***** PASSAGE PROVIDED *****
Oh noooo *groan*. My dad's watching Star Trek or Star Wars or whatever it is, and Mum's trying to cover it up with her radio. She's got this huge surround sound dealie around her bed, and she blasts music while she works. I do the same thing, I just prefer to play a cd loudly with headphones on. but they get so loud trying to block eachother's noise out that the windows start to shake and rattle (and roll... I had to).
I guess my house is a-rockin', and that's why no one comes a-knockin'. That or the fact that our neighbors hate us. We've been pretty much exiled from our block of anal-retentive perfectionists... probably because of the noise we cause. We're the scourge of the neighborhood. We're like pirates, only Christian so we can't steal. But if we could, we would, and we'd sail off triumphantly into the setting sun! Bwahahaha! Bwahahaha!
***** MATERIAL PROVIDED *****
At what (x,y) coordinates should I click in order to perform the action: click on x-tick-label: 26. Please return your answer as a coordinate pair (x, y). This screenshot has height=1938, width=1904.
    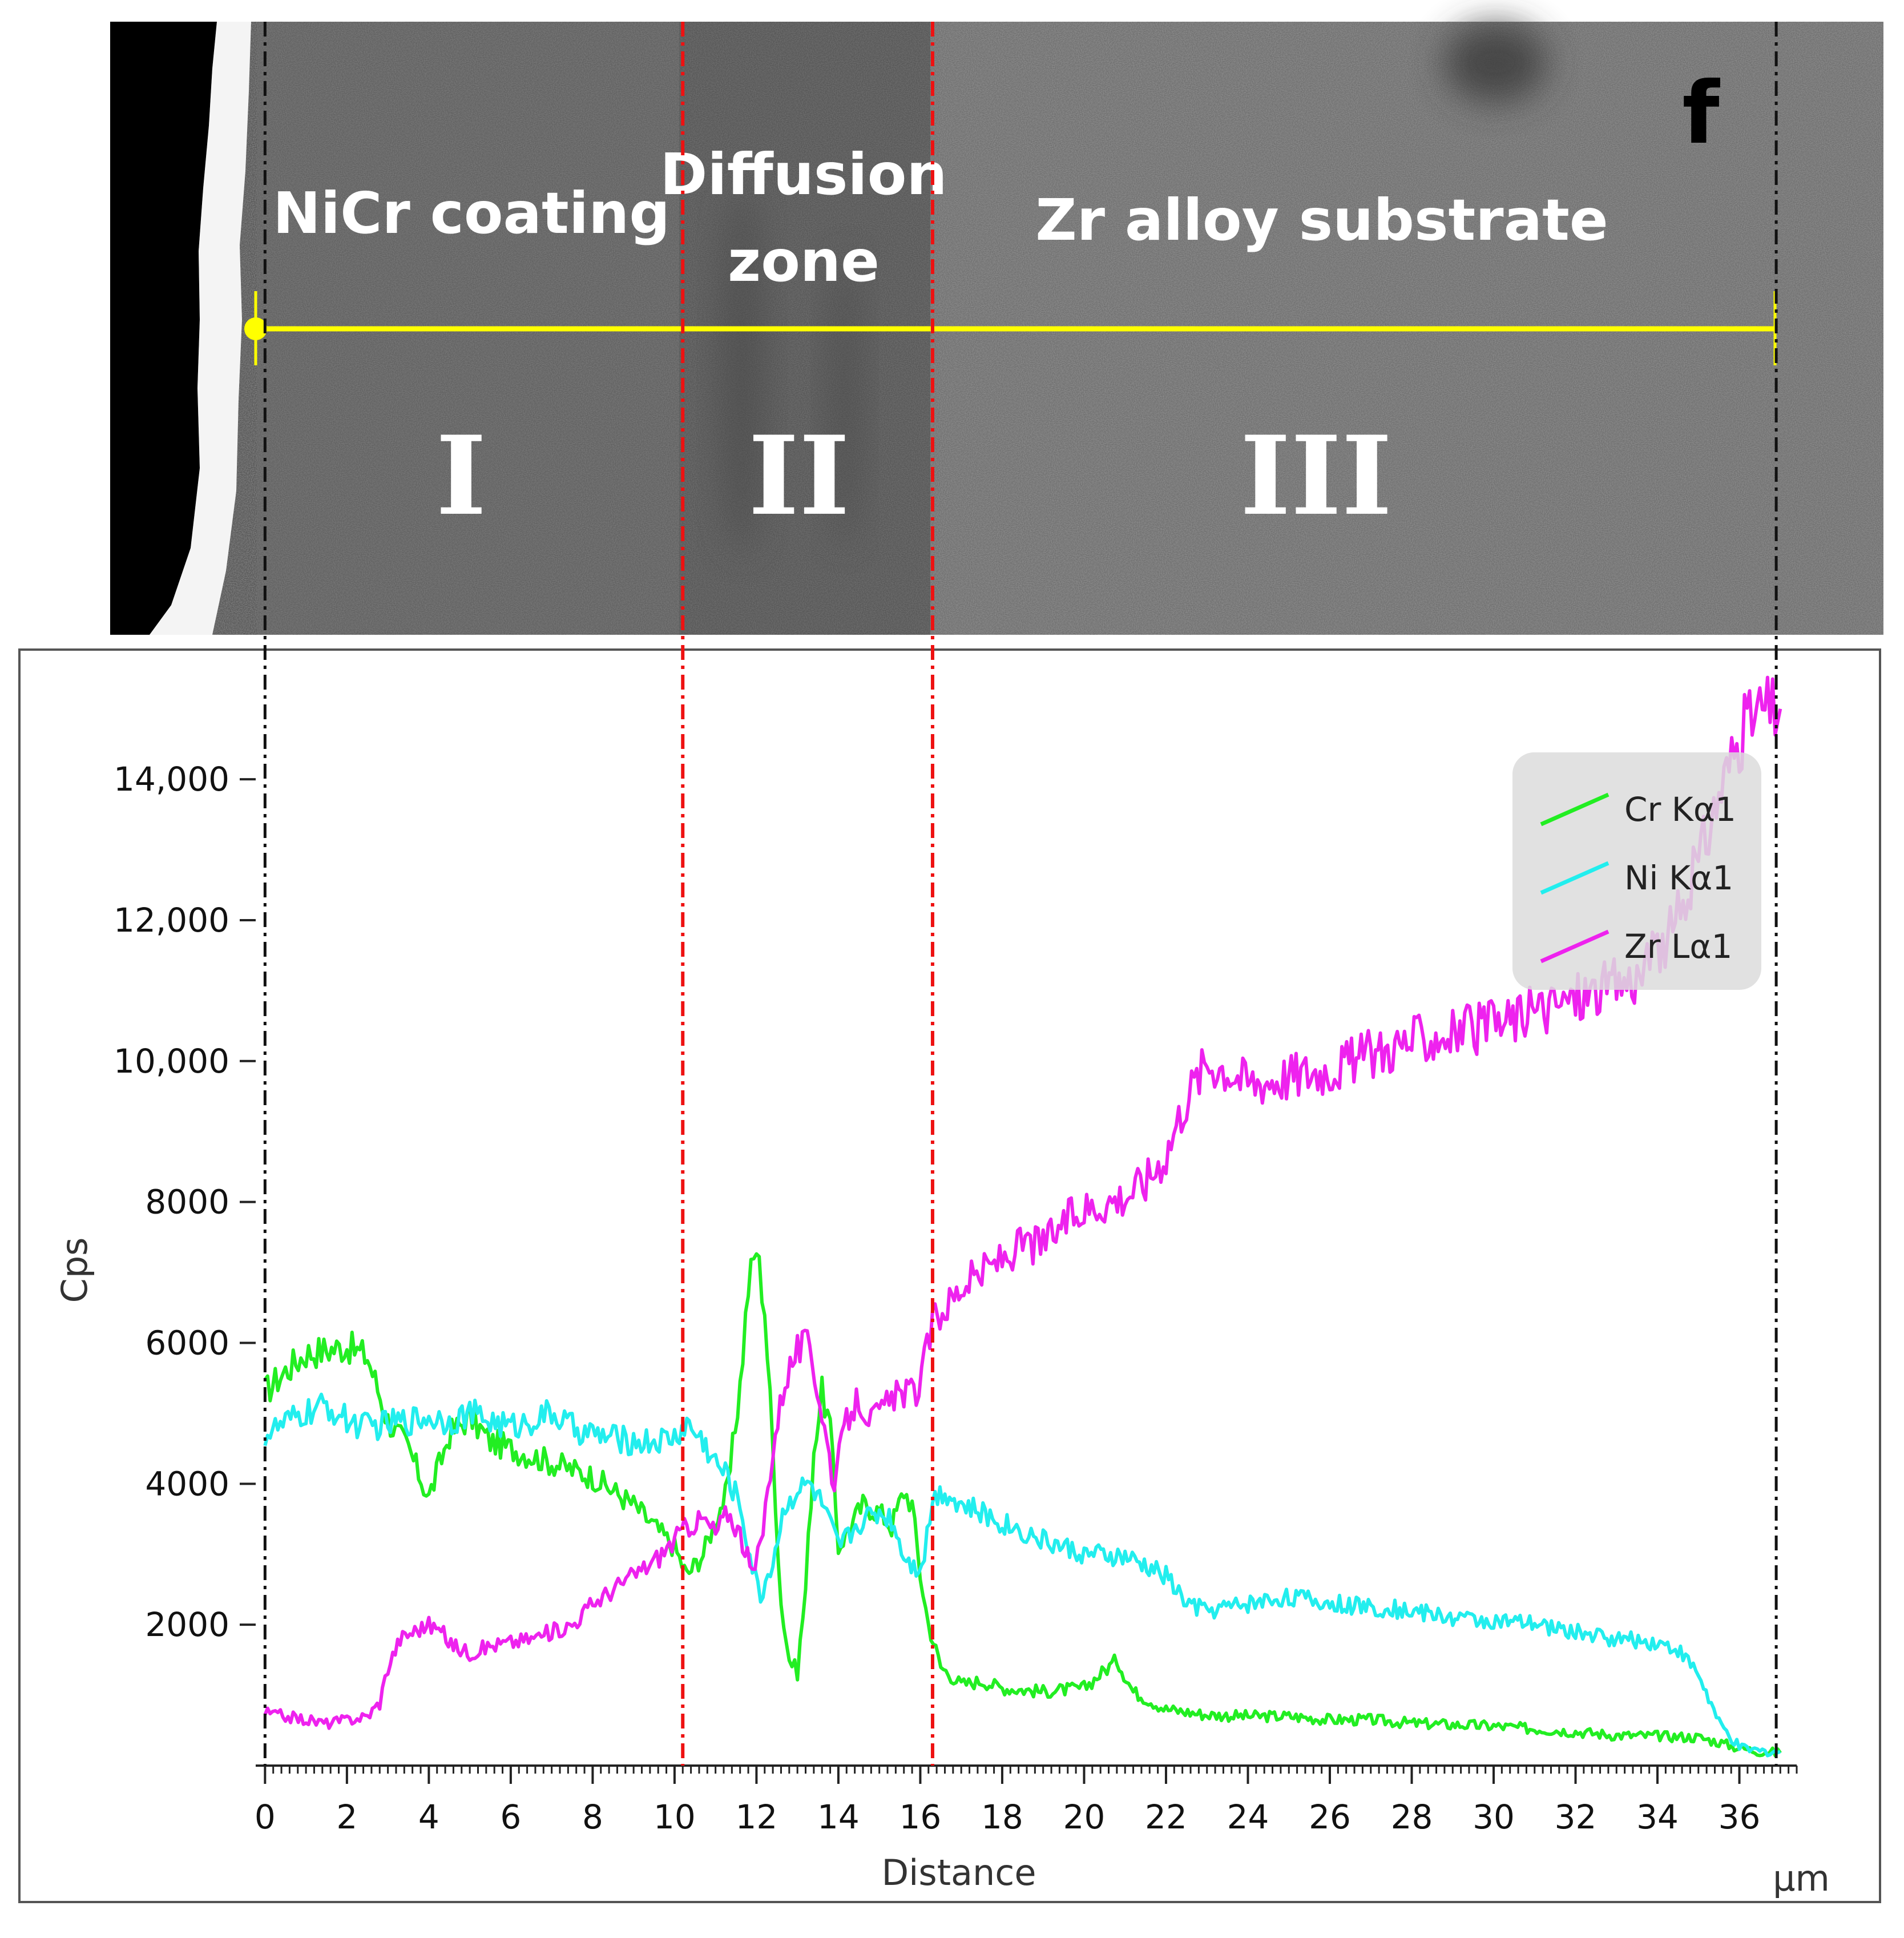
    Looking at the image, I should click on (1330, 1817).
*****
- **TASK SET**:
[a] Retype the passage about the noisy household word for word, starting at "I guess my house" and ending at "sun! Bwahahaha! Bwahahaha!".
[b] Summarize the passage about the noisy household in two sentences.
[c] Write what comes next in the passage about the noisy household, picking up after its final sentence.

- **RESPONSES TO THE TASKS**:
[a]
I guess my house is a-rockin', and that's why no one comes a-knockin'. That or the fact that our neighbors hate us. We've been pretty much exiled from our block of anal-retentive perfectionists... probably because of the noise we cause. We're the scourge of the neighborhood. We're like pirates, only Christian so we can't steal. But if we could, we would, and we'd sail off triumphantly into the setting sun! Bwahahaha! Bwahahaha!

[b] The writer's dad watches Star Trek or Star Wars while Mum plays her radio loudly through a surround sound system, and they get so loud trying to block out each other's noise that the windows shake and rattle. The writer thinks the noise is probably why the neighbors hate the family and have pretty much exiled them from the block.

[c]
Oh. My. Gah. Two rockin' movies come out two weekends in a row! AHHH! Okay, chill, Amanda, chill. Friday, March 12th is the opening of Secret Window, starring the incomparable Johnny Depp. March 19th is the opening of Eternal Sunshine of the Spotless Mind with Jim Carrey (meh, whatever) and Elijah Wood. Yup, great or no? Well, the answer isn't no. And then there's Hidalgo because Viggo Mortensen kicks 50 kinds of butt, and speakin' of 50, Sean Astin's in 50 First Dates! I just thought I'd tie it all together... Anyway, yeah. There you have it, folks. Oh! And Oscars are tomorrow, and I'm watching them.
Loser? Why, yes, that's me! Oh! I'd better get runnin'! I get to see The Passion in a few hours. That means that I should get out of my pjs, I guess. Maybe I'll apply some makeup. But nothin' too heavy around the eyes, because I'll probably cry (being the flippin' crazy that I am).
By the way (I tried to say I'd be there, waiting for...), today's title is from Will & Grace. *shivers in birthday excitement* CURSE YOU, CASHEWS! CURSE YOU AND ALL AKIN TO YOU!